At the Grammys, Afanasieff met Horner for the first time, even though both men are credited as producers on the song's blockbuster radio version. Afanasieff was miffed about sharing credit since, in his mind, he’d remade the track completely by himself. “I don’t wish to speak ill of someone who passed away,” Afanasieff told Billboard, nearly two years after Horner’s untimely death, “but that was a very hard pill to swallow.”

The Song Will Go On

In the decades since, Dion has continued blowing minds and making audiences weep with her live renditions of “My Heart Will Go On.” In 2017, she marked the song’s 20th anniversary with a performance at the Billboard Music Awards. The song took on added significance shortly before her husband’s death in January 2019 after a long battle with cancer. As he lay in bed, nearing the end of his life, Angélil reportedly longed to see Dion sing the Titanic song from the stage of her Las Vegas residency. Dion live-streamed the show to his room. “It wasn’t therapeutic for me,” she said. “It was therapeutic for René.”

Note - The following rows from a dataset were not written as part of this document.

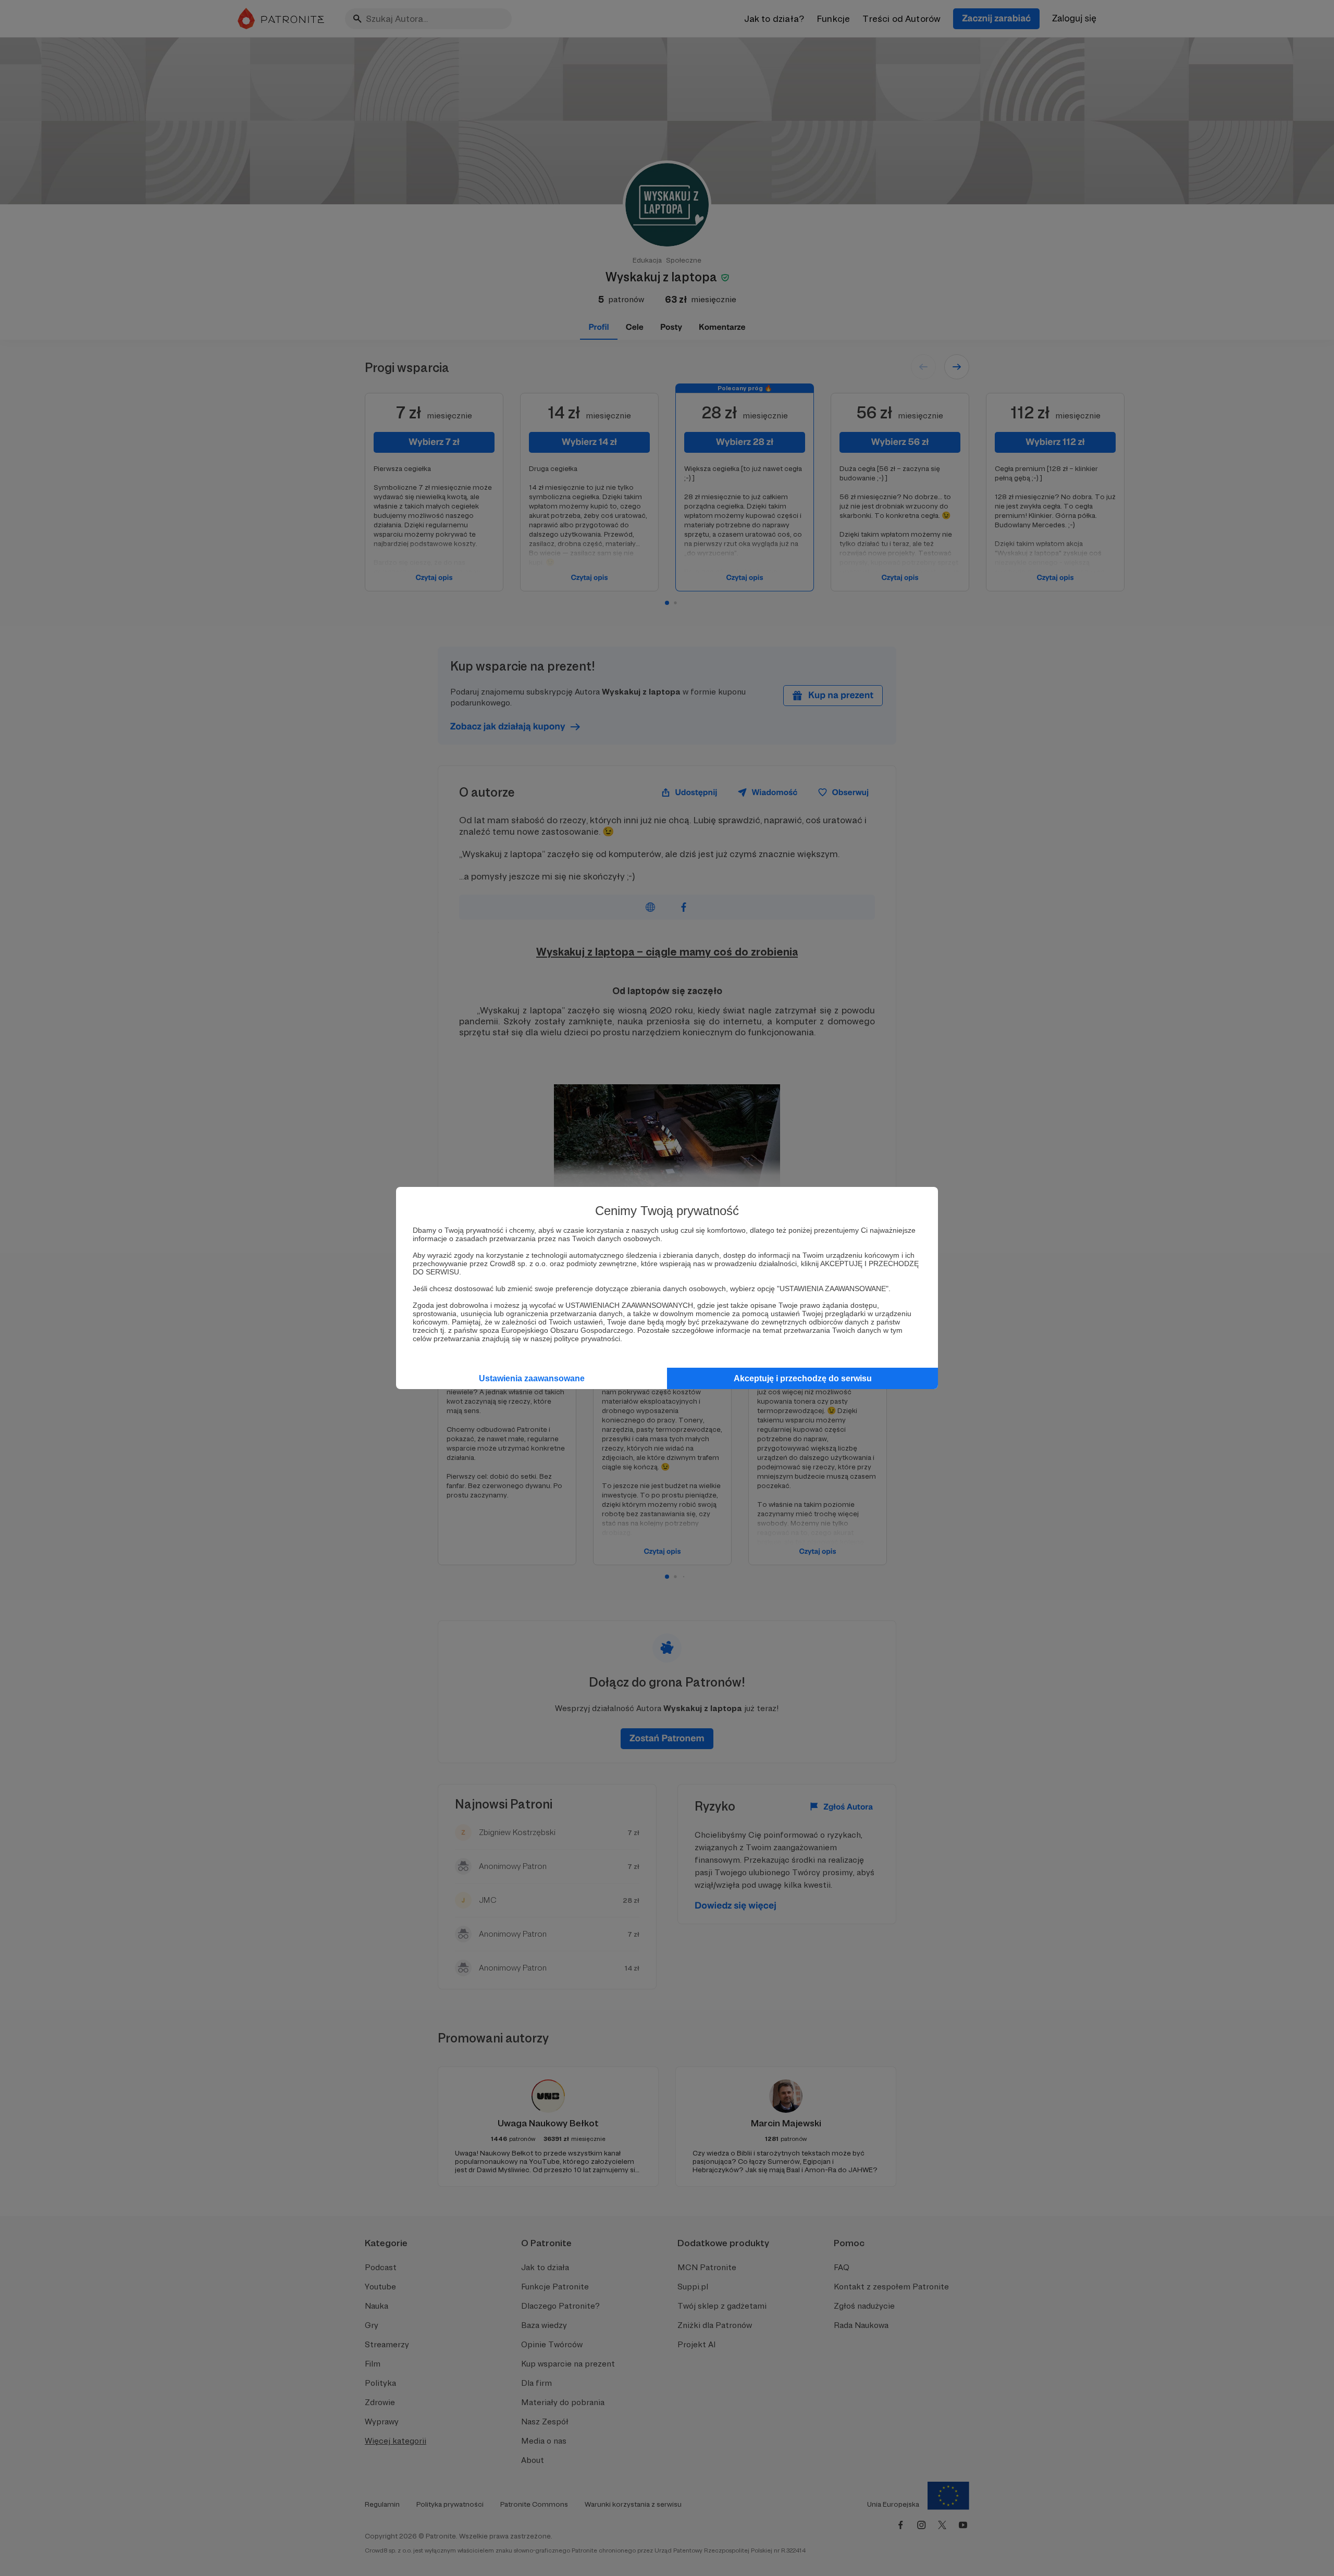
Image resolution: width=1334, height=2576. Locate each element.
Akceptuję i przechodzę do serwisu (803, 1378)
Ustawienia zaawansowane (532, 1378)
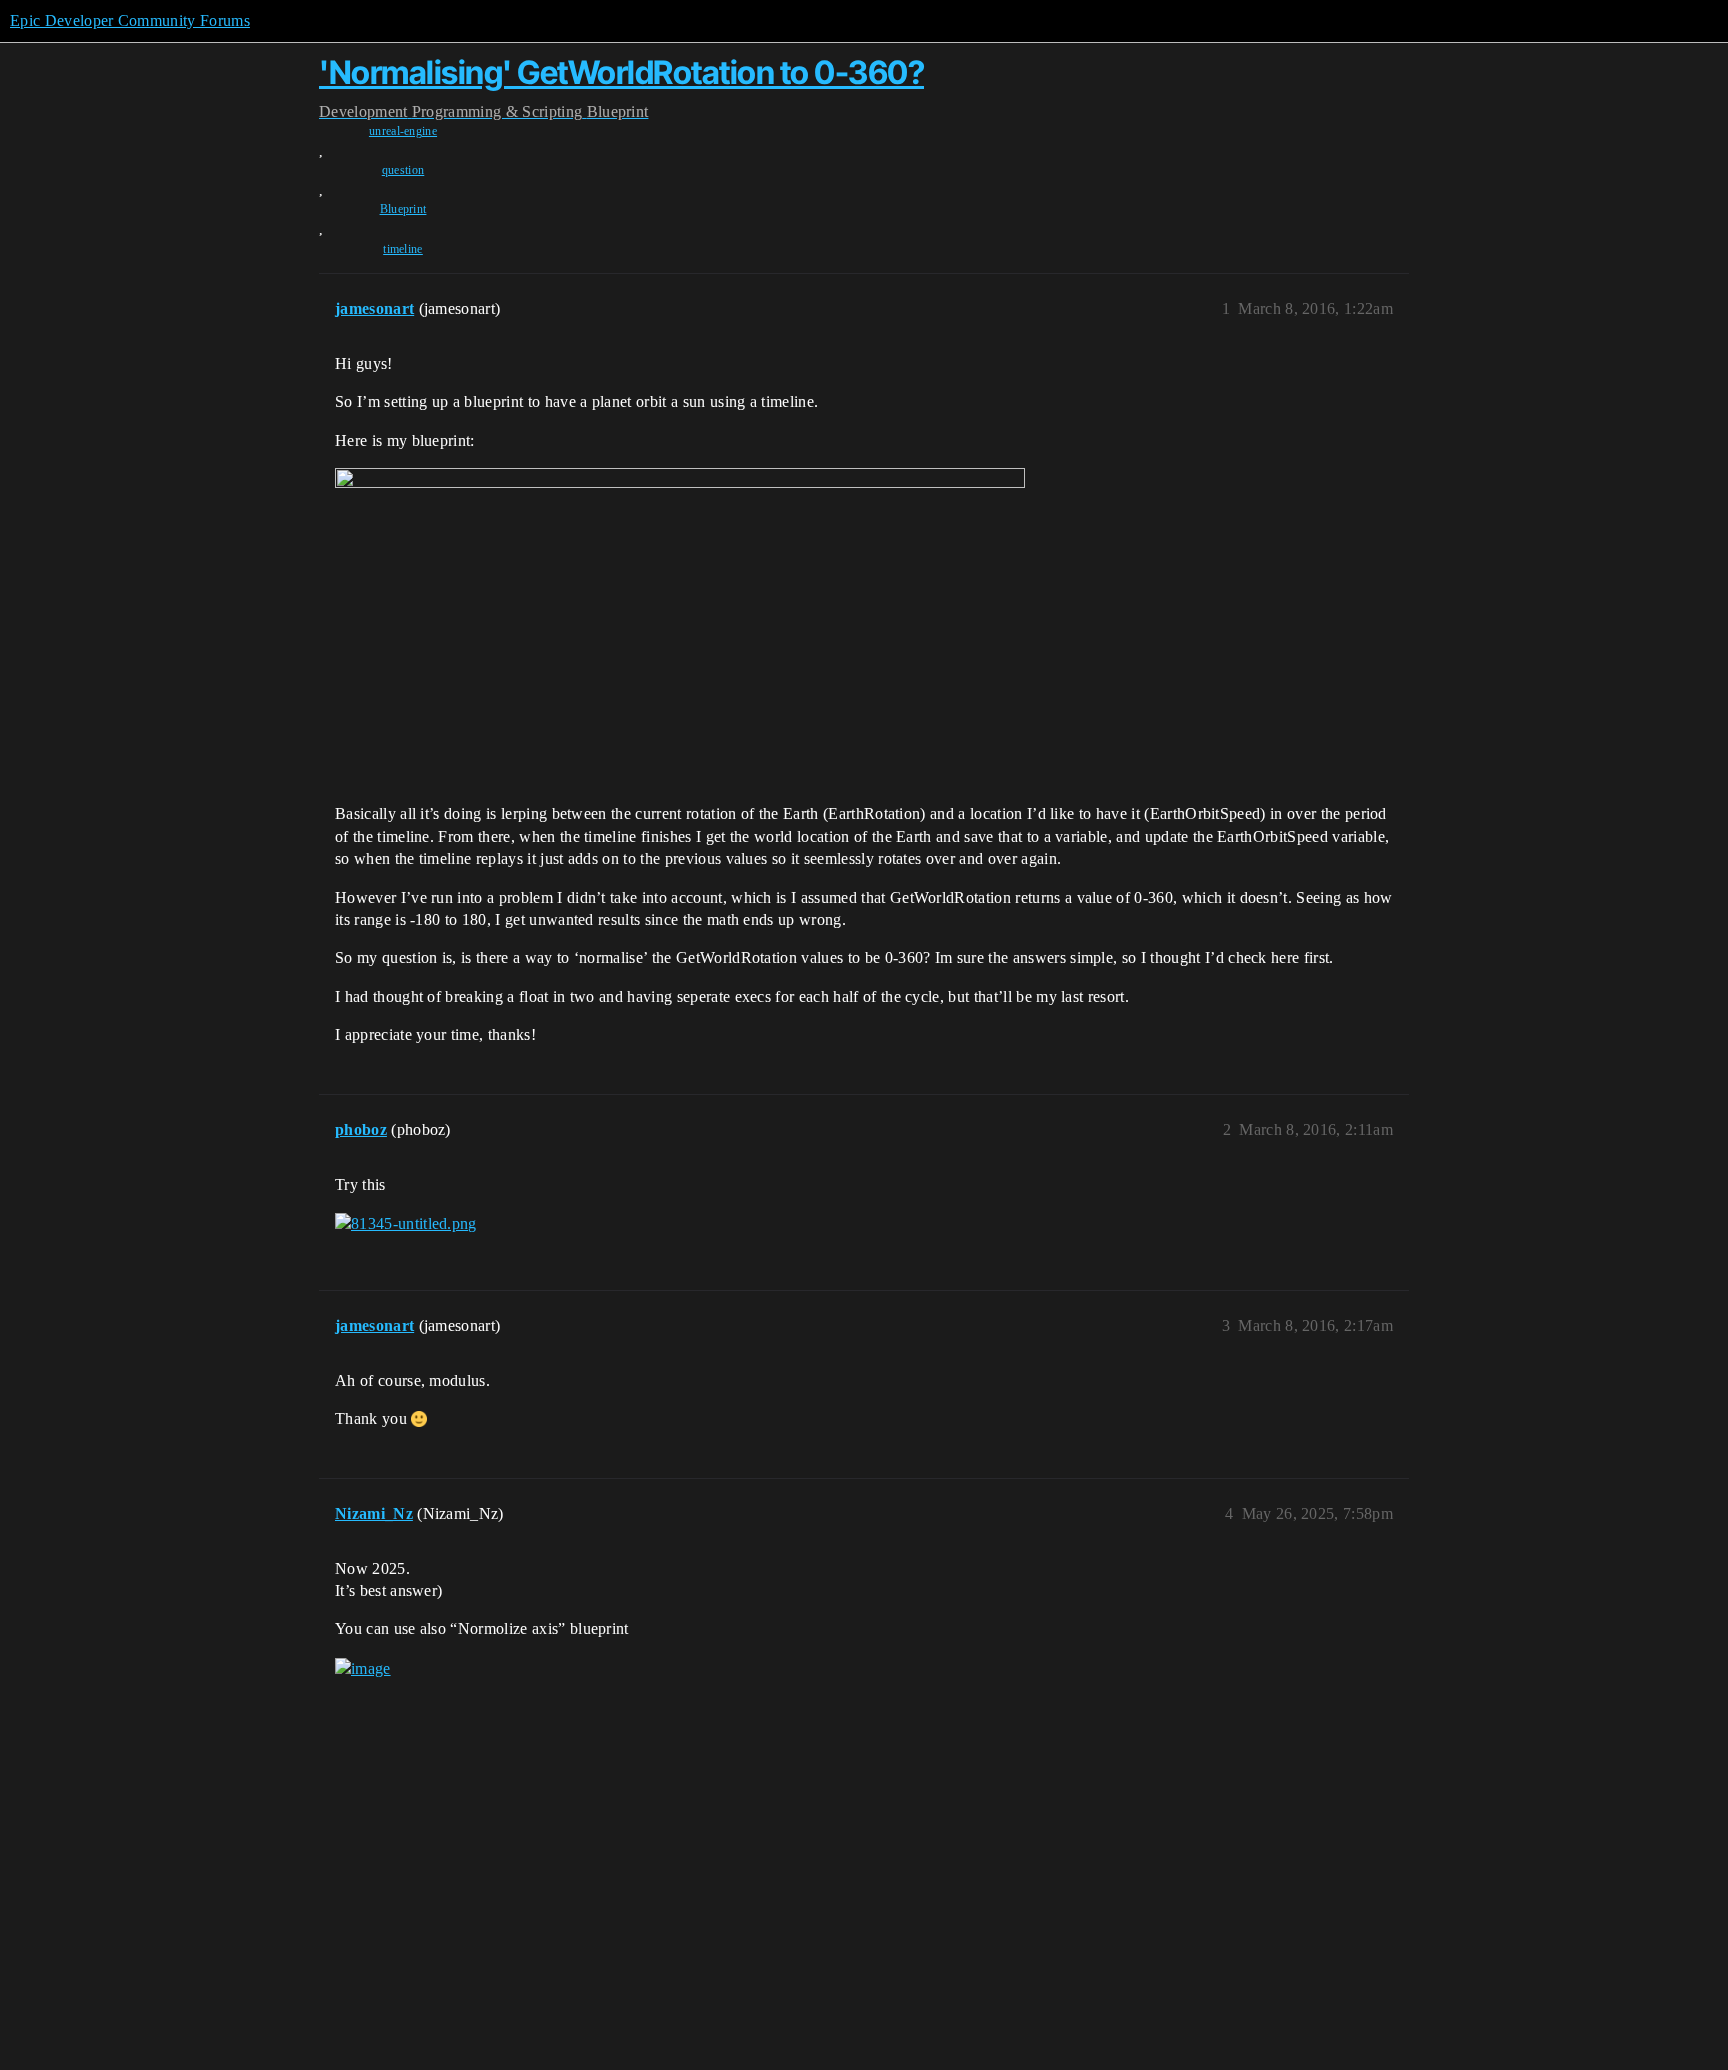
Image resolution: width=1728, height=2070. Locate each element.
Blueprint (403, 209)
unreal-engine (403, 131)
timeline (403, 249)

As expected, YouTube is brimming with “My Heart Will Go On” covers—the most spectacular of which might be 9-year-old Celine Tam’s showstopping rendition on America’s Got Talent in 2017. YouTube is also a good place to find a supercut of sports highlights set to the part in the song where Celine changes key for the final chest-beating chorus. 

The song’s legacy even extends to the suburbs of Auckland, New Zealand, where Pasifika youth in the “siren kings” subculture have taken to blasting “My Heart Will Go On” during battles to see who has the loudest, clearest homemade loudspeaker system. The song is perfectly suited to these sonic skirmishes because of its crisp, pure sound. It rings out near, far, wherever you are.